Il est des instants dans la vie d’un art où la mutation s’impose avec nécessité. Dans ces instants, ceux qui savent ce qui doit être dit doivent le dire. Alors je m’en charge et j’affirme qu’il est venu le temps pour « le cinéma » de changer de genre. Afin de s’épanouir pleinement et finalement dans le concert des arts, « LE CINÉMA » doit devenir LA CINÉMA.
On pourrait d’abord s’étonner, toi et moi, que depuis bientôt treize décennies, « le cinéma » ait conservé son appellation originelle et masculine qui détonne parmi les autres formes de création qu’on baptise au féminin. Alors, oui cette singularité n’est pas un drame, mais cela en fait tout de même un art à part. Le dire au féminin serait donc une manière de l’inclure et ainsi de le soustraire à sa masculinité grammaticale toxique.
Ce n’est pas qu’une question de genre. C’est aussi une question de justice. Est-il digne de continuer à confondre « le cinéma » à son signifiant technique ?
Non. Car, depuis, le cinématographe a développé la cinématographie. Dès lors, sur le modèle sémantique de « la photographie », il nous faut réinvestir le signifiant « la cinématographie » pour faire de lui le terme qui recouvre l’art cinématographique. Alors « la cinématographie » abrégé en « la cinéma » s’impose pour désigner le septième art.
Laissons à Auguste et Louis ce qui appartient à Auguste et Louis, à savoir le cinématographe. Avec tout le respect que j’ai pour ces braves lyonnais, ce ne sont pas des artistes. Ils ne doivent donc pas être tenus responsables d’Antonioni, Fellini, Godard, Boon, Audiard, Bay, Pialat, Chaplin, Zidi, Triet, Lang, Honoré, Truffaut, Poiré, Kubrick, Bourboulon, Demy, Anderson(s), Sorrentino, Robert, Scorcese, Rohmer, sans oublier Nakache, Toledano et PEF. Qui d’entre eux a alors inventé la cinéma ? Ce n’est pas à moi de le dire. Peut-être à Thierry Frémeaux ou même un autre Thierry.
Ce n’est qu’un déterminant me direz-vous. Oui, mais c’est déterminant !
Ce projet dépasse les réflexions sémantiques d’un sémio-ciné-phile, elle concerne l’ensemble de la société. C’est un débat que nous (dont le nombre de partisans ne cesse d’augmenter) devons porter partout. Inévitablement, il finira par enflammer d’angoisse wokisée les plateaux de CNEWS. Faire sourciller Pascal Praud et ses chroniqueurs (notamment le Québécois rigolo) serait déjà une première étape. Un déplacement salutaire du débat. Et peut-être, nous continuerons. Peut-être ce changement sémantique nous portera vers une nouvelle cinéma. Nous voici devant l’histoire. Réalisateurs, réalisatrices ! Comédiens, comédiennes ! Professionnels de la profession ! Rejoignez la lutte. Il nous faut une nouvelle nouvelle vague. Une vague d’espoir pour le renouveau « du cinéma » qui a besoin qu’on le redéfinisse en profondeur.

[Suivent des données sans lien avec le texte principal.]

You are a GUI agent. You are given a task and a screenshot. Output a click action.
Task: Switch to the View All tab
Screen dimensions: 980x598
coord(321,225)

L’année prochaine, en 2025, iel fêtera ses 230 ans. Et tout cela a trop durer. Faisons en sorte que 2025 soit la première année de la cinéma. Ce changement de déterminant nous amènerait à repenser l’idéal cinématographique. Peut-être que les problématiques qui traversent le septième art s’en trouveraient réglés comme par enchantement. Ce changement mènera t-il a une scission entre deux arts qui seraient le cinéma et la cinéma ? C’est en tout cas une idée plus alléchante qu’inquiétante.